DHowett commented 6 hours ago

Sorry, I am not sure I understand your proposal. These things are true today if the user enables the bold typeface:

Image

Are you asking for a new (and default) setting where SGR 1 makes colors 0 through 7 (VT 16) brighter only (with no typeface change) and colors 0 through 255 (VT 256) bold (with no intensity change)?

CannibalVox commented 6 hours ago

I am asking for the bold typeface to be used for VT 256 and truecolor regardless of configuration settings.

DHowett commented 2 hours ago

Got it!

Are there other terminal emulators that work like this? (@j4james may know as well.)

To summarize:

And that this should be the default?

CannibalVox commented 1 hour ago

I don't think that this should be a new config mode, just like "should the italics code work" is not a config mode. The config mode for bold exists because of all the issues around bold vs. bright, but those issues only exist for ANSI 30-37. 256-color and truecolor don't have those problems, so they shouldn't be subject to the config, any more than italics are subject to the config.

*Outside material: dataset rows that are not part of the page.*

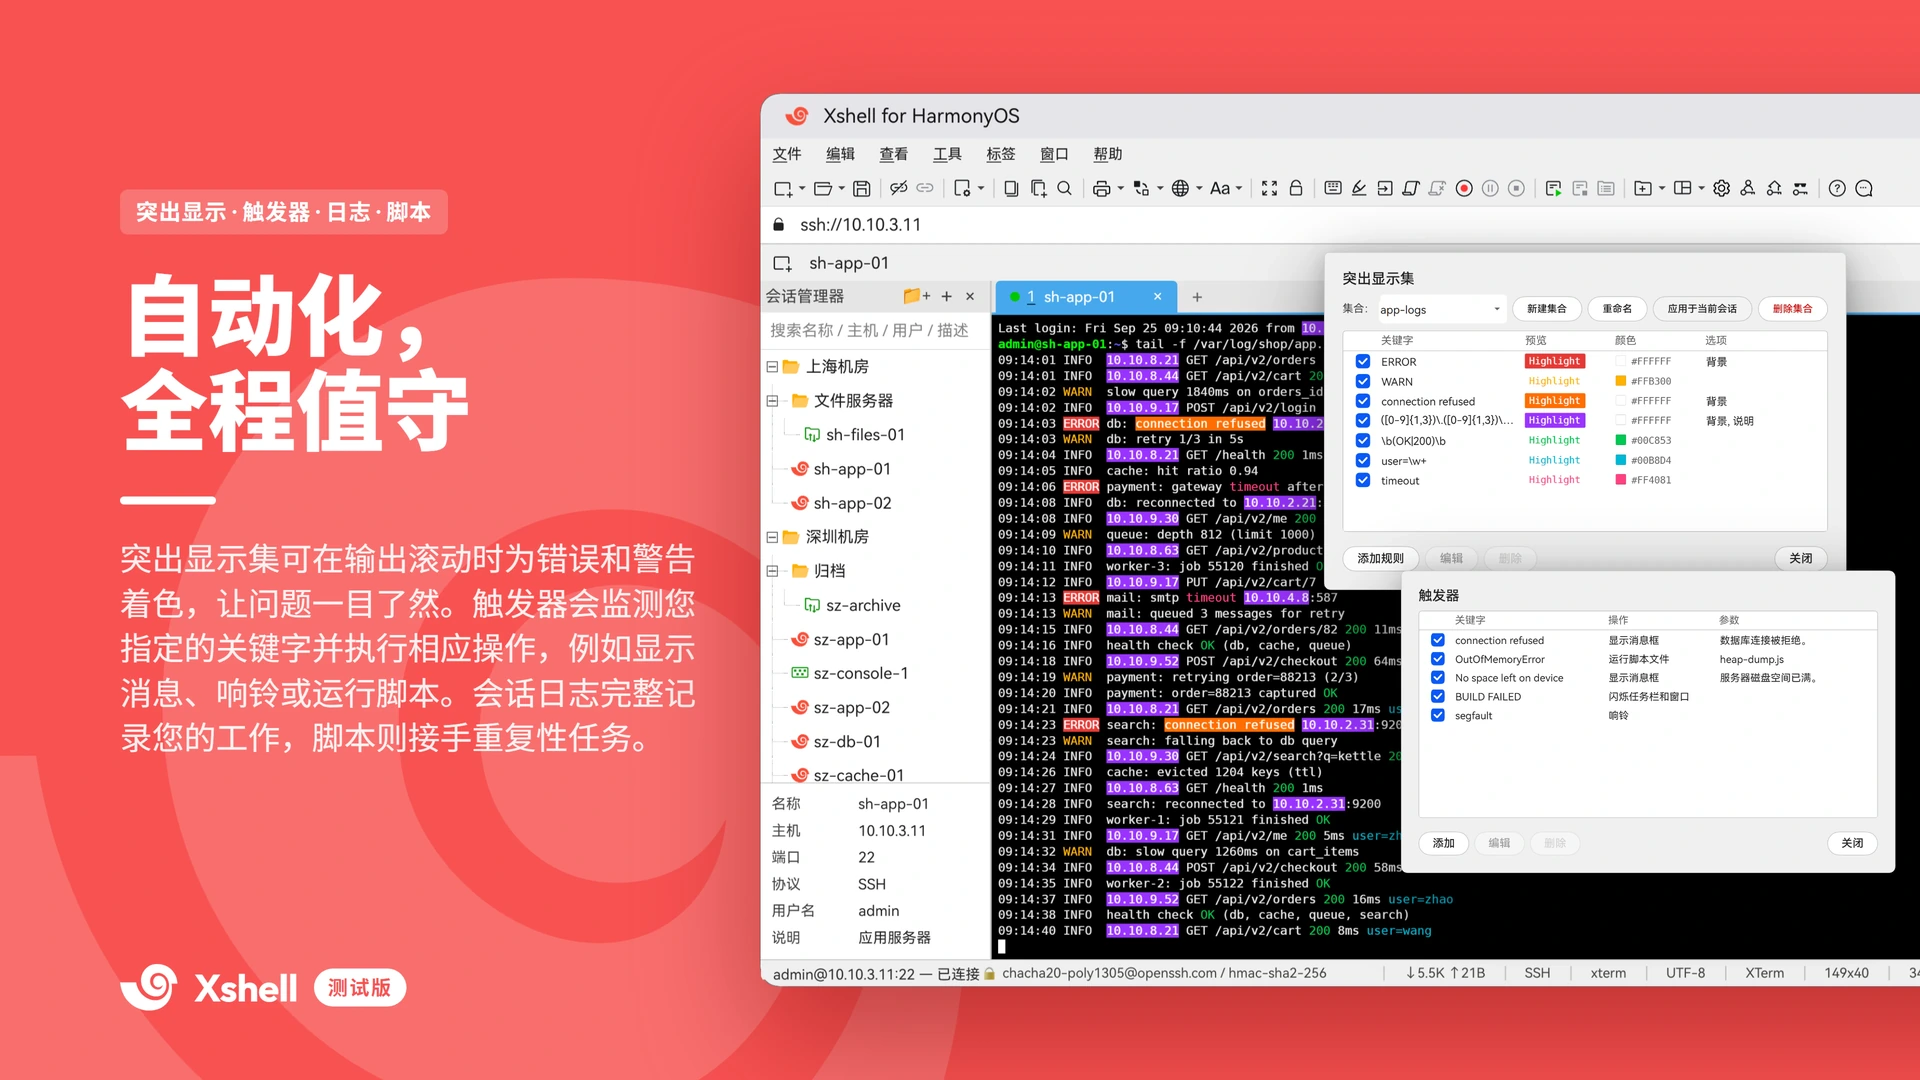1920x1080 pixels.
Task: Open the settings gear icon in toolbar
Action: [x=1721, y=188]
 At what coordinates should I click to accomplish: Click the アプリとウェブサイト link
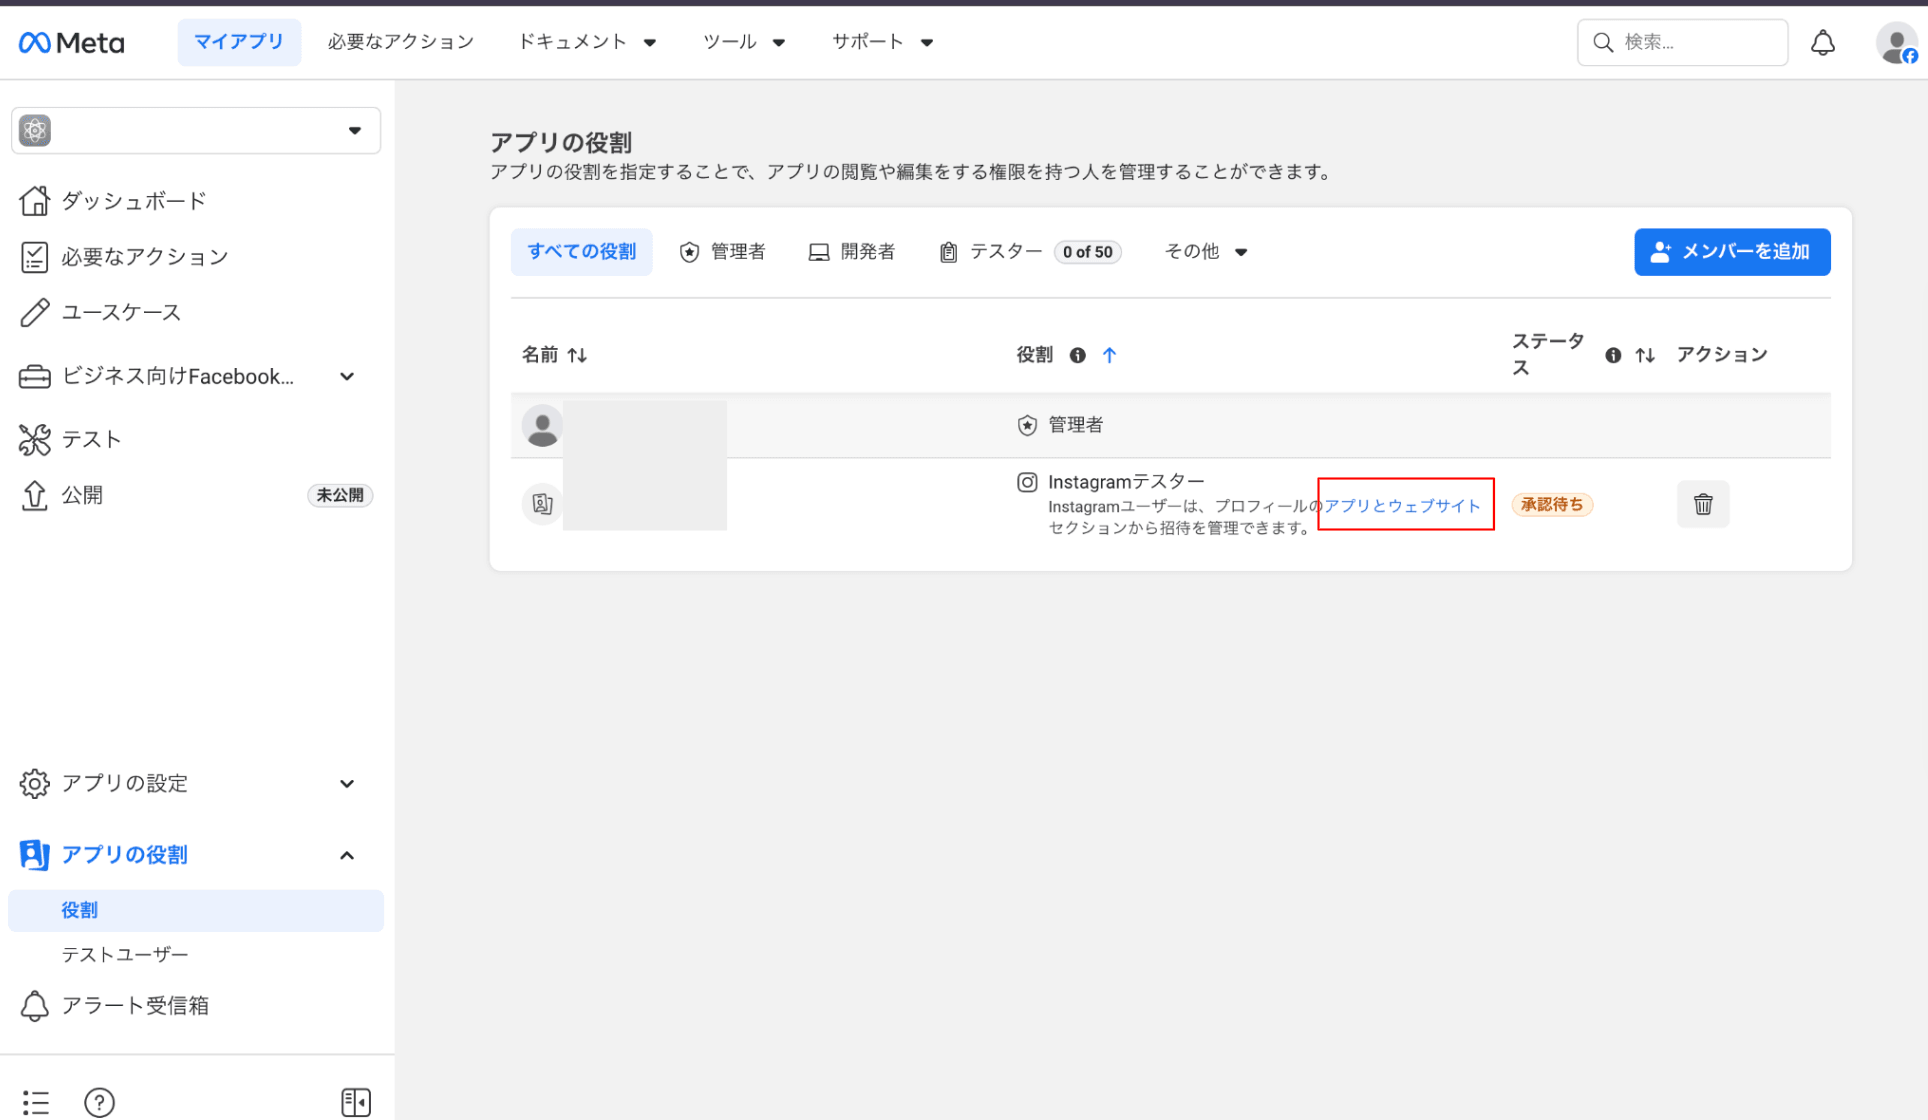coord(1402,505)

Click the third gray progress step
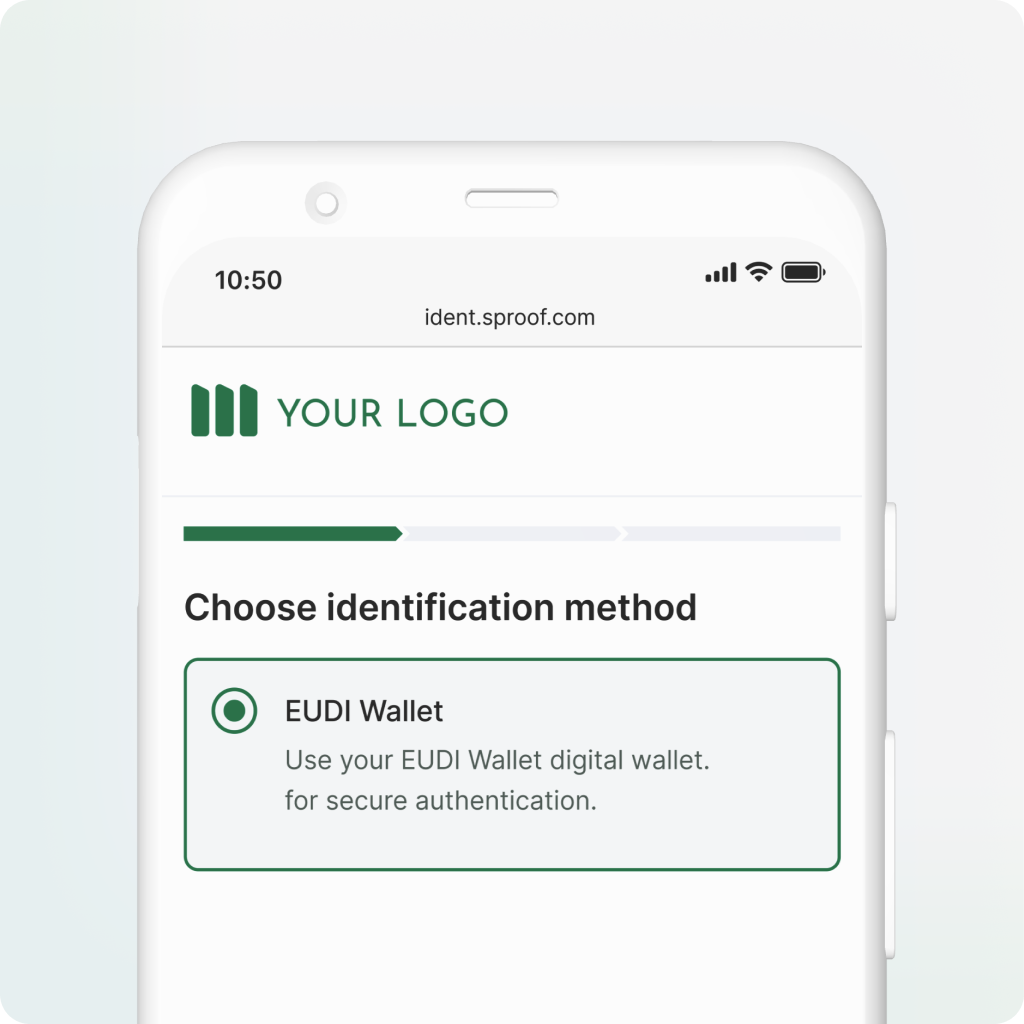pyautogui.click(x=731, y=534)
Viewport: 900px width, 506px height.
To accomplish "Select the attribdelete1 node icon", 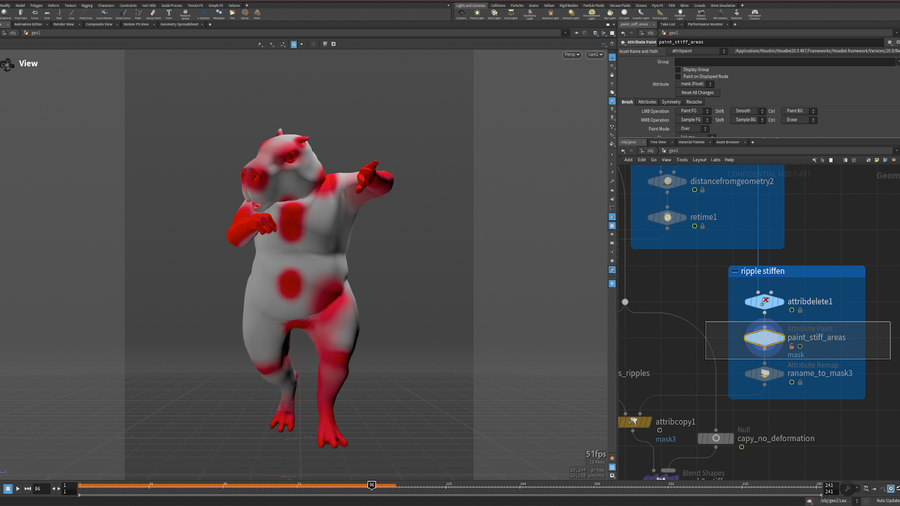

Adding bold typeface for those two color sets won't have any negative impact on legacy applications and will open up the bold typeface for developers without having to educate users about how to change their appearance settings in WT.

Are there other terminal emulators that work like this?

Most terminals do not default to "bold is bright" like WT. I like that default and I don't want it to change, but the result is that you can't create a bold typeface under any circumstances unless a user changes their settings, which isn't likely to happen. "Bright and bold" and "bold is bold" both have the benefit of being able to set a bold typeface in 256 & truecolor.

iTerm2: Defaults to bright and bold wezterm on iOS: Works like WT kitty: forces everyone to "bold is bold" with no configuration 🙄 alacritty: defaults to bold is bold Terminal.app: defaults to bold is bold

One thing I dislike about "bright and bold" is that it makes it impossible even through 256-color mode to display the first 8 colors with a bold typeface, since it converts them to bright. "Bold is bold" seems like a clear winner, but it makes a lot of legacy applications look bad, which is why I assume that WT uses "bold is bright".